I currently study histone modifications in male germ cells. I have always known I wanted to go into biology, however, it wasn't until I was in middle school that I became interested in genetics and molecular biology. My interest in genetics stemmed from my personal desire to understand how my sister and I could be genetically related, but still very different in both appearance and personality!" 

"This will be my third year as a Genes in Space mentor. I decided to mentor a Genes in Space finalist again because I greatly enjoyed mentoring my finalists! As an undergraduate research assistant, I had both a great graduate student mentor and a wonderful faculty mentor, who always took the time to answer my questions, help me interpret my results, and give me advice. Having benefited enormously from great mentoring, I knew that I wanted to be that type of mentor for someone else. I'm looking forward to mentoring a new finalist this year!”


Kutay Deniz Atabay
Graduate Student, Whitehead Institute for Biomedical Research, MIT  

"I am currently studying self-organization during regeneration in the nervous system and I am generally interested in neurodevelopment, neurogenetics and space life sciences."
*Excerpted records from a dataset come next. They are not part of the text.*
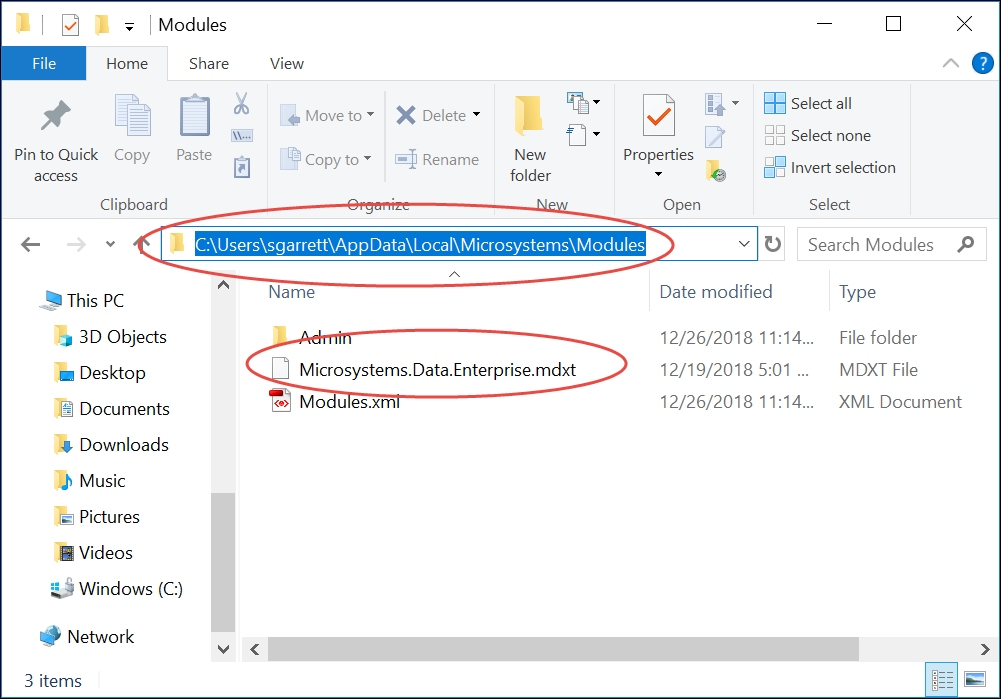Open the Recent locations dropdown arrow
1001x699 pixels.
(110, 245)
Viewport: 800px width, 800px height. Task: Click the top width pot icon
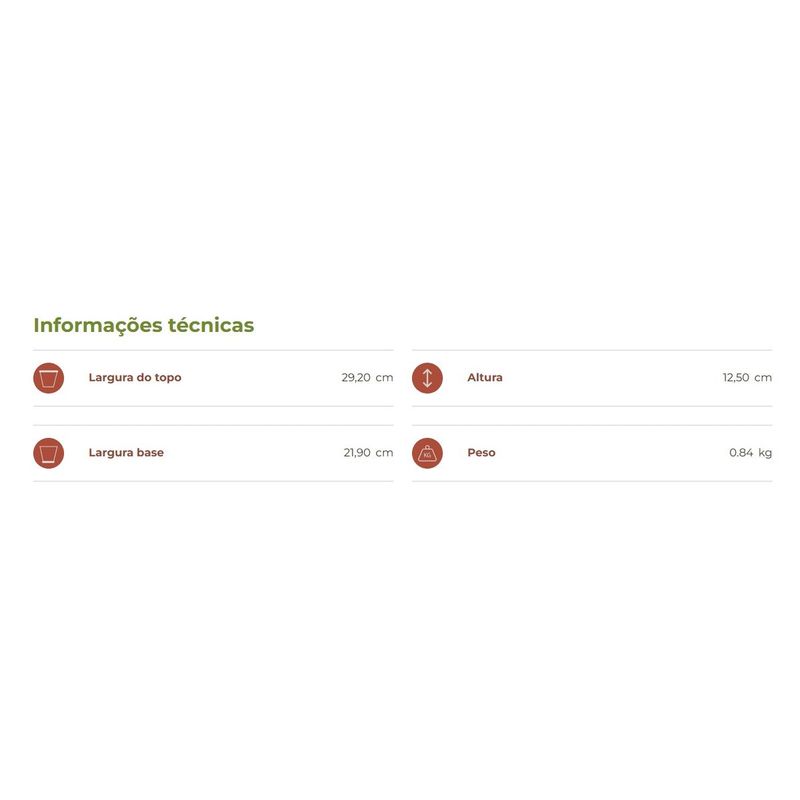click(48, 378)
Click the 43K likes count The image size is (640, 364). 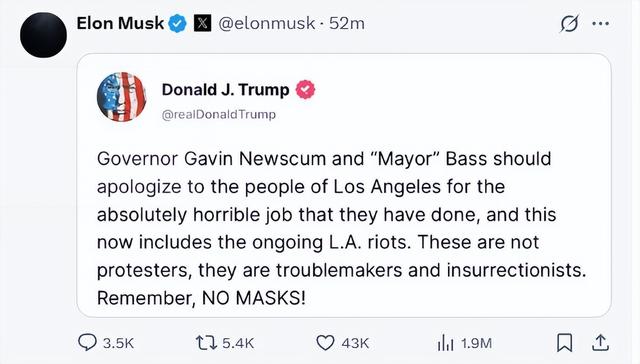[355, 343]
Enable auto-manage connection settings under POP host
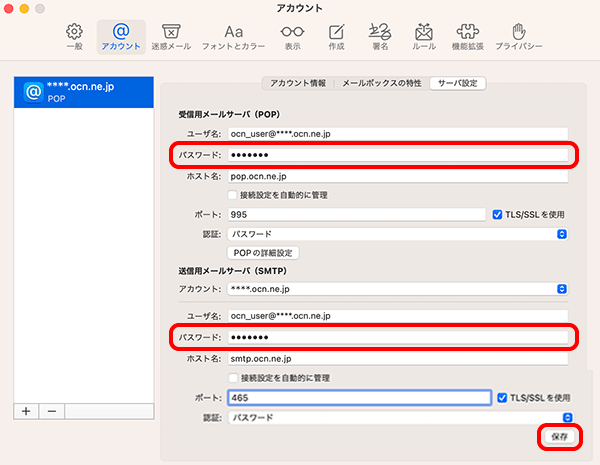The image size is (600, 465). click(232, 195)
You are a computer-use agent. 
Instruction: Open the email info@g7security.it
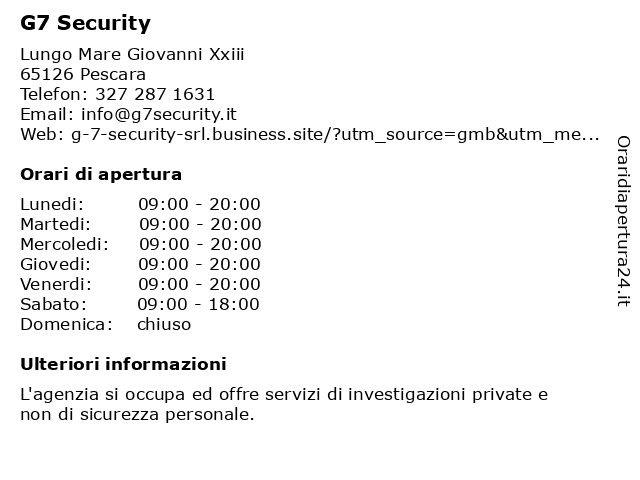pyautogui.click(x=159, y=114)
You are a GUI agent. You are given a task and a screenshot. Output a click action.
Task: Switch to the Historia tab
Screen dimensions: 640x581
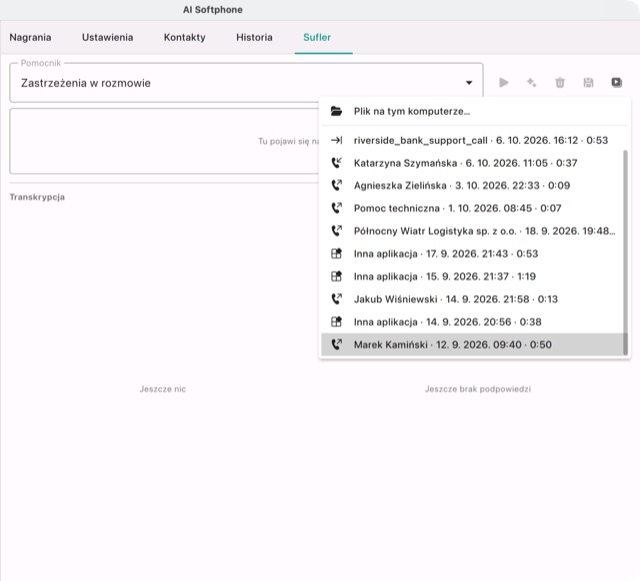[254, 38]
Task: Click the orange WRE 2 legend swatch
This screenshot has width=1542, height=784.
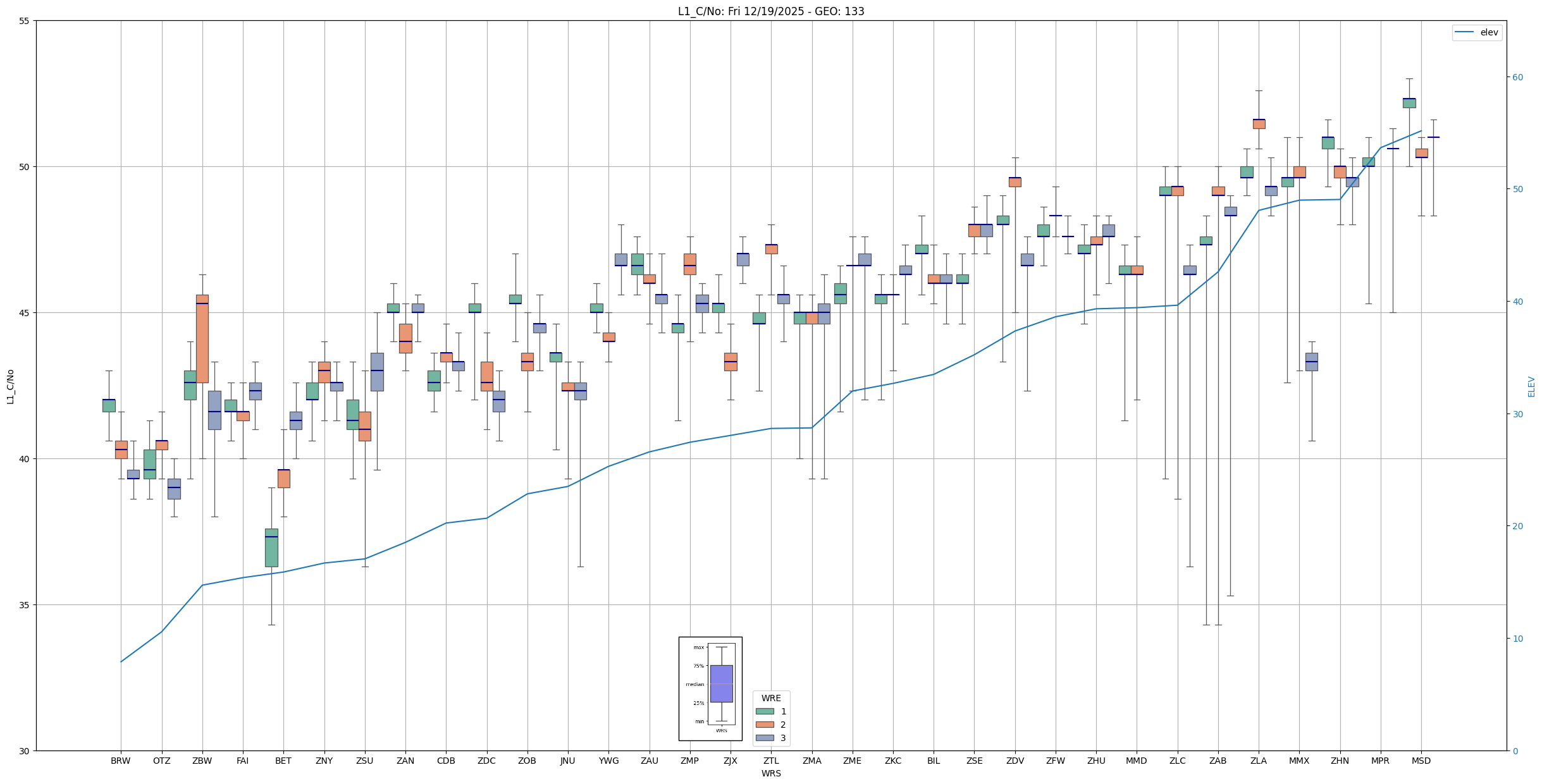Action: 765,725
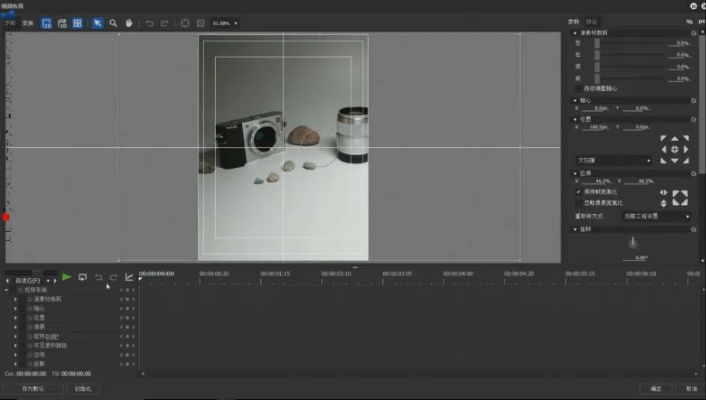Switch to 2D layout mode
The image size is (706, 400).
click(47, 22)
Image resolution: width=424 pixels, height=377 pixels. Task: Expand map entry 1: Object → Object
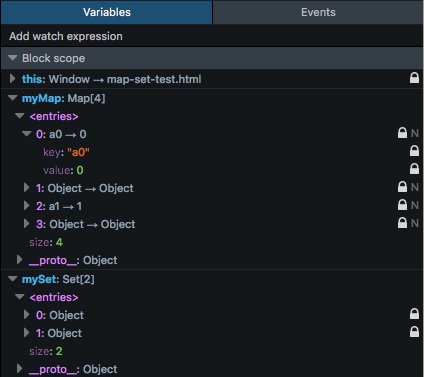(26, 188)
"This is my third year as a mentor for Genes in Space. Life Science experiments aboard the International Space Station provide unique insights into how biological systems function and respond to their environments. The knowledge we gain from these experiments apply to many different levels of complexity from bacterial gene expression regulation to systemic changes in the human nervous system. The Genes in Space Team makes it possible for us to become a part of this wonderful journey that is advancing our horizons in so many ways. Genes in Space Team is also singular in the way that it introduces a new technology to space station while engaging students, teachers, and mentors to ask and provide answers to actual space life science questions. Being a part of the team is a distinct privilege, allowing us to contribute, to inspire and to further mankind’s journey beyond the solar system."


Claudia Schafer, PhD
Research Scientist, Koch Institute for Integrative Cancer Research, MIT

“I am a cancer researcher. My research is aimed at determining cellular processes and environmental effects that lead to lung cancer progression and metastasis. I was always very curious as a kid about my surroundings and about how things work. I never actively decided to become a scientist but I always followed what I love to do and that led me here."
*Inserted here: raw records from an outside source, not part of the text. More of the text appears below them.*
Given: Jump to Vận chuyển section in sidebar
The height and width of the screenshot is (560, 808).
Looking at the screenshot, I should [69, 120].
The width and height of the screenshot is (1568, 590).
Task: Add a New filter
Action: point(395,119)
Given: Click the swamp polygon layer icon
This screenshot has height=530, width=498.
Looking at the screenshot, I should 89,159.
"Previously I was a mentor for the Genes in Space UAE contest. Space science was always very exciting to me. The fascinating thing about research in space is for me especially that we learn how different things behave in microgravity. My advice to all GiS participants, be creative, think big and have fun!”


John Hatch
Graduate Student in Developmental and Regenerative Biology, Harvard Stem Cell Institute

"I study the molecular processes that build neural circuits in the developing brain. Growing up, I was always fascinated by how things work, but I began seriously considering a career in science during a summer internship at the National Institutes of Health while I was in high school- I'll never forget the way it felt the first time I saw a living brain light up during a functional MRI scan. Later experiences during my undergraduate research at the University of Virginia and at the NIH after college have shaped my interests, motivating me to study the mechanisms that make a single cell grow and form an entire complex organism."
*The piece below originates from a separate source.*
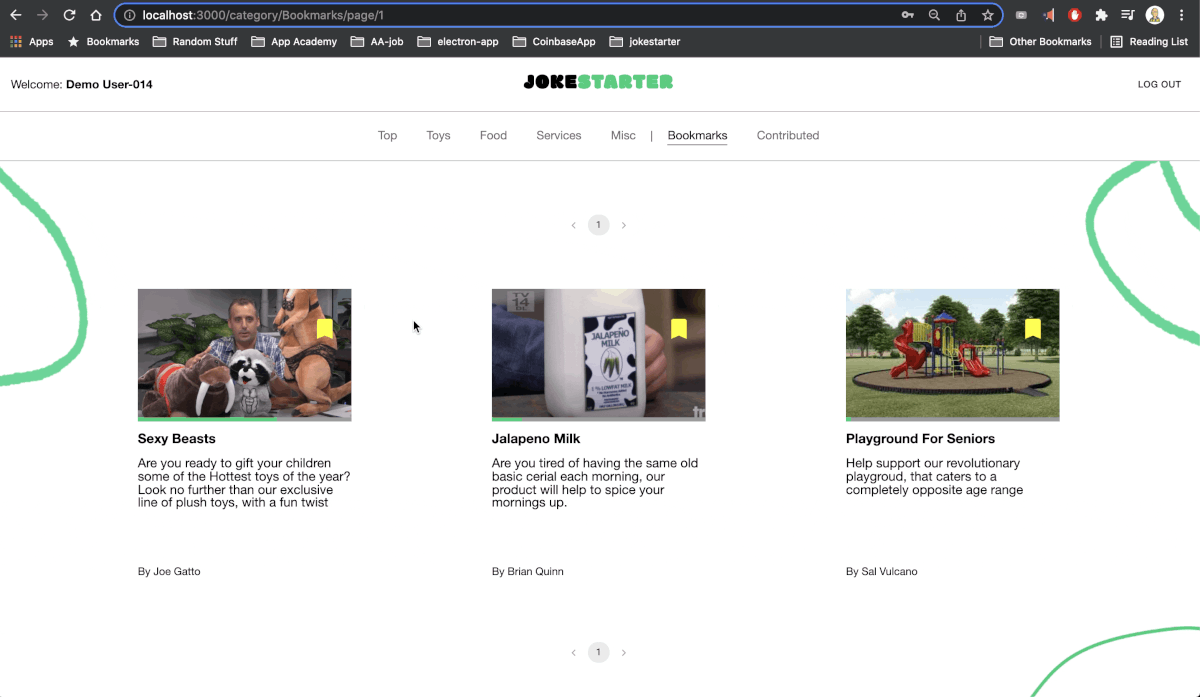
Task: Open Chrome three-dot menu
Action: [x=1182, y=15]

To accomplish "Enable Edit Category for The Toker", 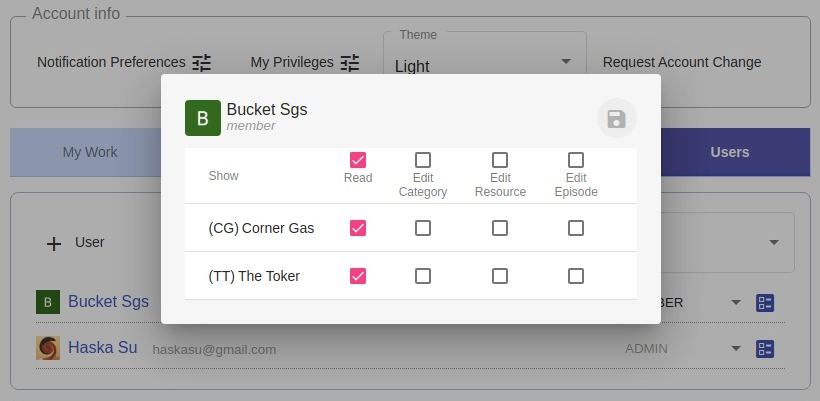I will click(423, 276).
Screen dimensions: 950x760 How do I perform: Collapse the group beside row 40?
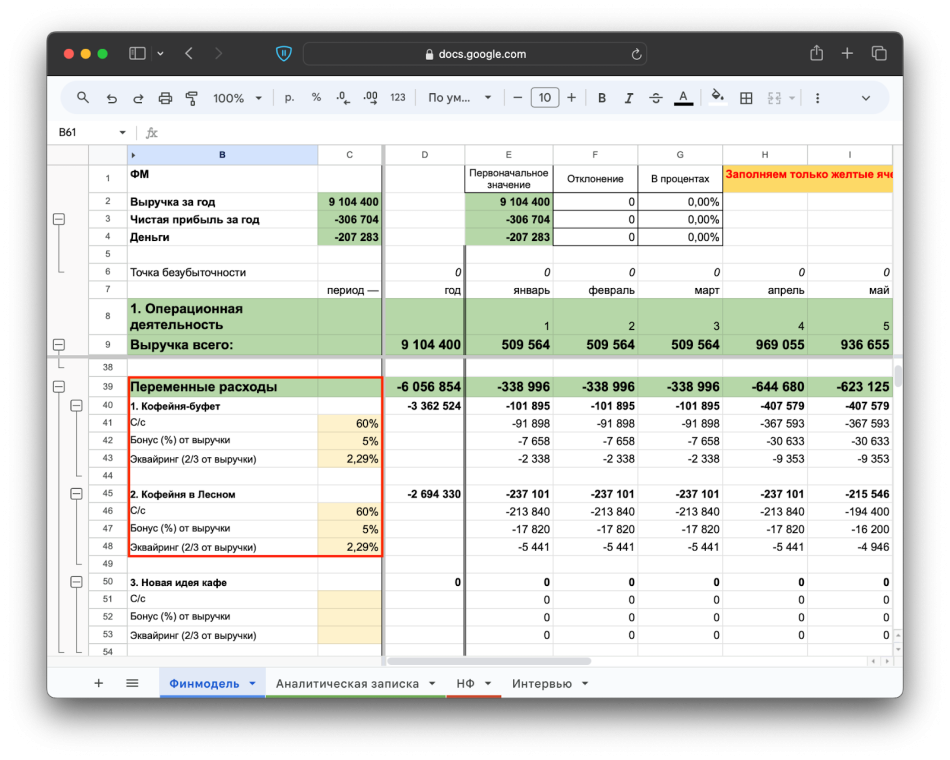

"The Genes in Space program is a fantastic opportunity for young scientists to learn how to design experiments and contribute groundbreaking knowledge to the scientific community. This would be a great competition if it "only" took place on Earth- but these students will work on the very young field of space biology, where so little is known and so much can be learned! To all the participants, I only encourage you to propose a topic that really excites you. Your enthusiasm and passion will always be the best driving force behind successful science."


Kiana Mohajeri
Graduate Student, Center for Genomic Medicine, Massachusetts General Hospital, Harvard Medical School

"I'm currently a 2nd-year PhD student researcher. My research is focused on understanding how large-scale chromosomal rearrangements change DNA compaction in the nucleus and drive neurodevelopmental disorders. I first became interested in genetics when I took my first biology class in high school. I love being a scientist because it's a lifelong career of learning and contributing to knowledge. I find the study of genetics fascinating because it provides a means both to look back and understand our history as humans but also lean forward and solve puzzles related to health and disease."

"Pioneering studies of genetics in space opens up the exciting potential to test phenomenon we observe to be true on earth in a new environment. I very much look forward to working with GiS participants and encourage you all to ask lots of questions, read the judging criteria, and seek out ideas you think are especially important to investigate."